Thursday, May 06, 2010

Ermine

Big Tent Poetry: Persona


"The glory of it stings," she says, and I picture her, fifty years younger, on a motorcycle, helmetless, that wonderful hair lashing her face, her arms wrapped around some Frenchman.

"God comes like that" -- her arthritic fingers won't snap, but she can make the gesture of snapping them -- "and then he goes away again. Easy for you to say he's coming back.

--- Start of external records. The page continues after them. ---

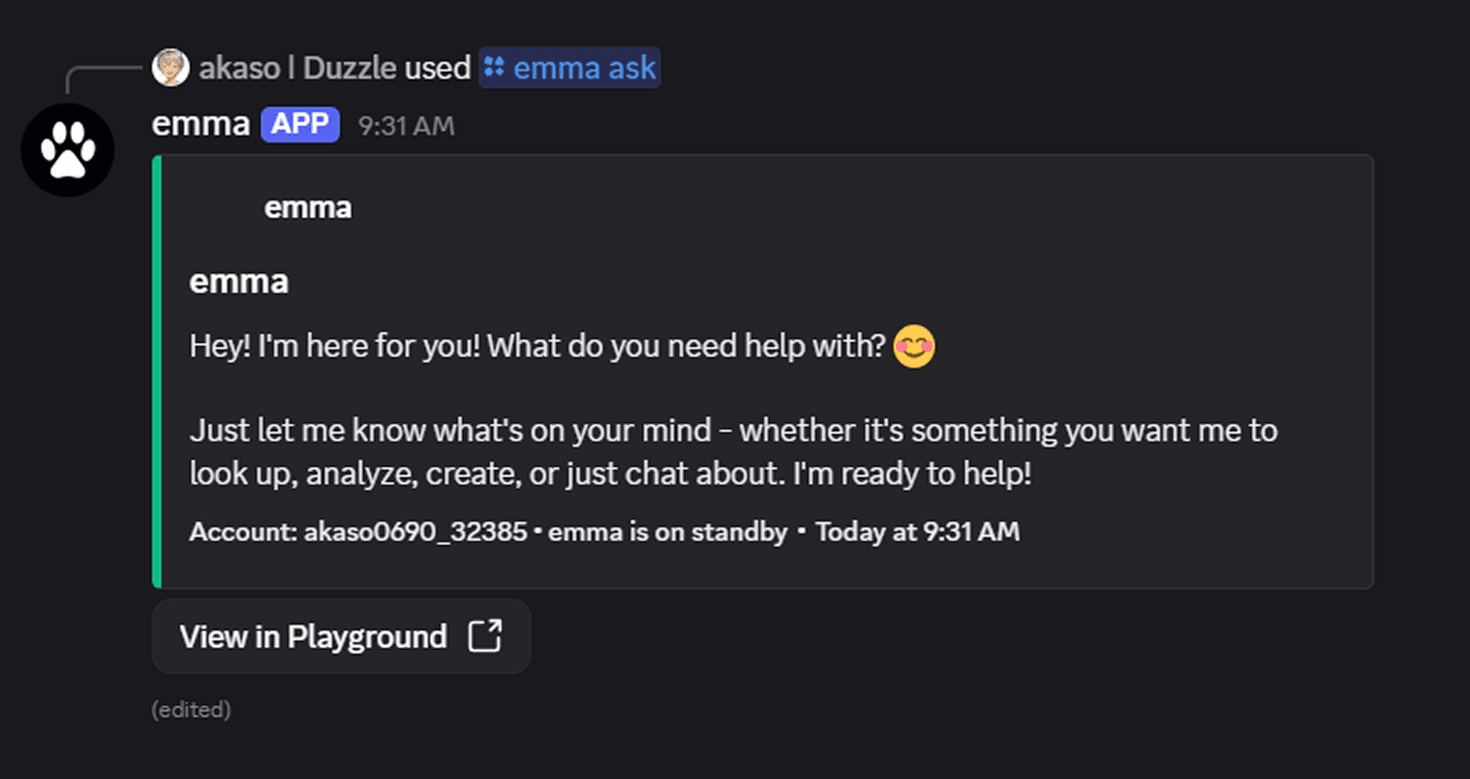
Task: Click the "(edited)" label below the message
Action: click(191, 710)
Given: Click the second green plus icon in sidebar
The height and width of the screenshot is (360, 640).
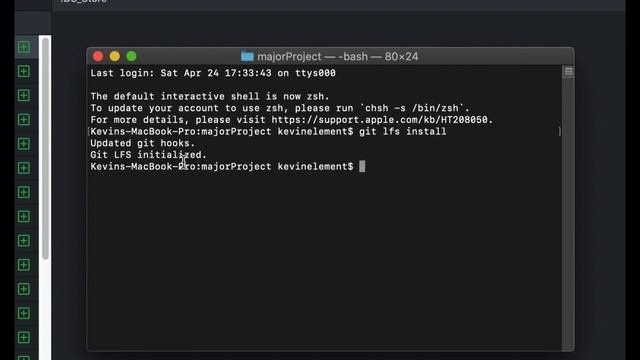Looking at the screenshot, I should click(x=24, y=71).
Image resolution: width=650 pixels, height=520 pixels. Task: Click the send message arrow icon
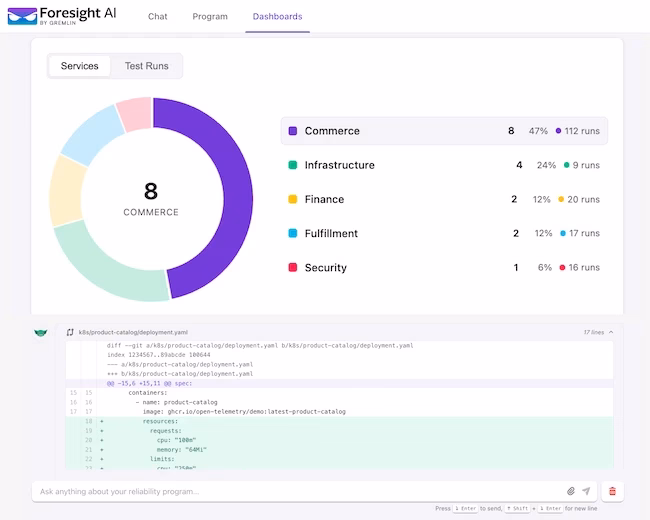(586, 491)
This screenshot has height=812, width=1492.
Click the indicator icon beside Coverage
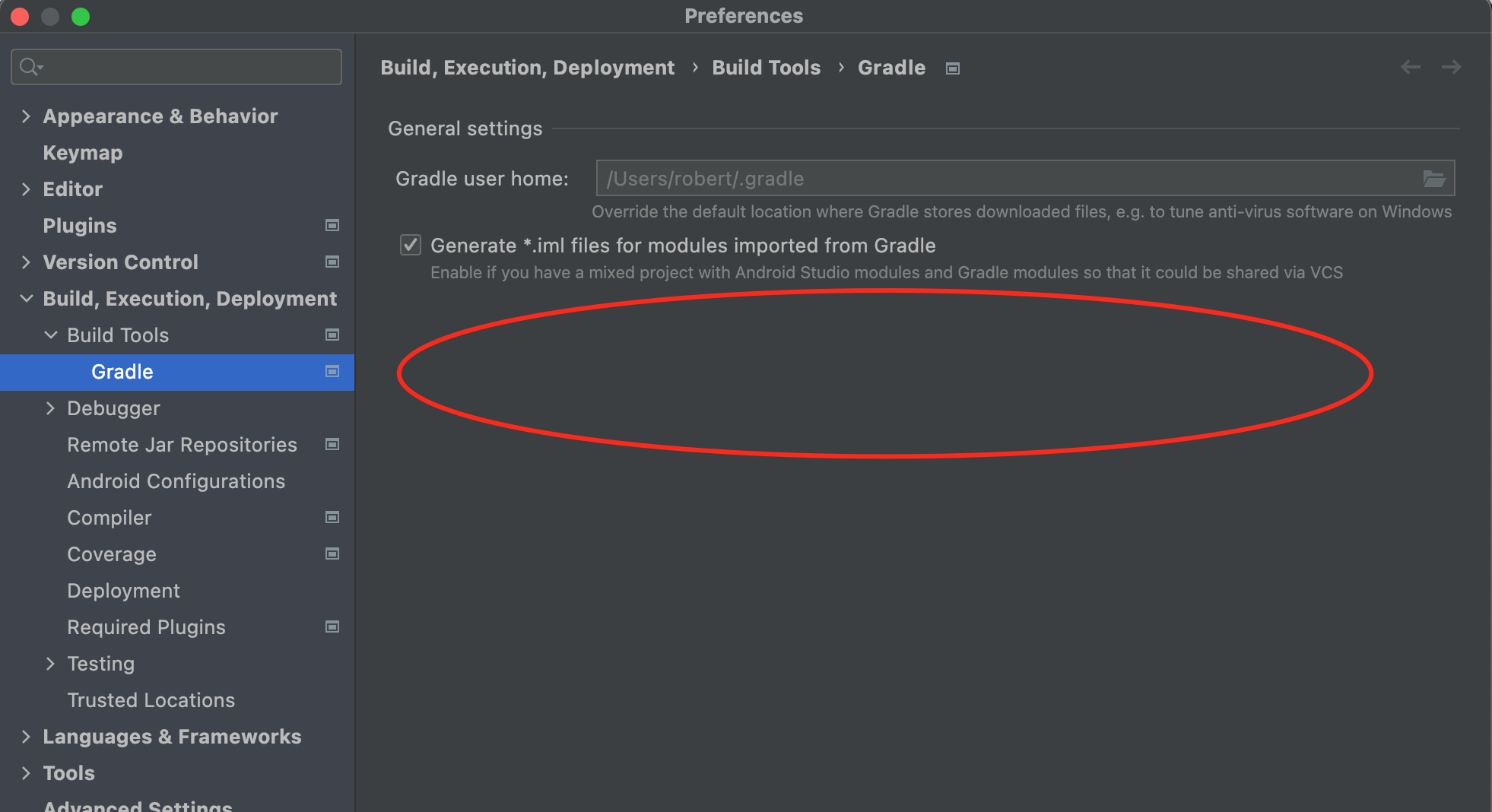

But what if he doesn't?"

She taps my chest with her fingertips, all ten of them. "You don't say what you think, do you?" She nods. "You want to be taken for a nice man, that's right, that's the right thing to do. You go home and tell your wife I'm crazy with God, tell some jokes about me, about old maids and spaces under the bed. But to me you nod just like I'm making sense. Is it time for my medicine yet?

She drifts across the kitchen, a tiny pink wisp, and fills a glass with water. Her hair floats around her, white laced with black: a mink turning to ermine. "But you're not the medical one, are you. I was forgetting. You're the masseur. What Linda calls the 'masseuse.'" She chuckles, her voice low and raspy. "You look manlike enough to me. Of all the times, they get a man to touch me when I'm too sick to appreciate it. Isn't that just like the world, isn't it though? That's why the crazy with God stuff.

"Oh, God," she adds, "he knows that. No secrets between us. He says he doesn't mind, he's got worse things to worry about."

She climbs onto the table and shrugs out of her robe, snuggles under the blankets, and blinks at me. "So touch me already."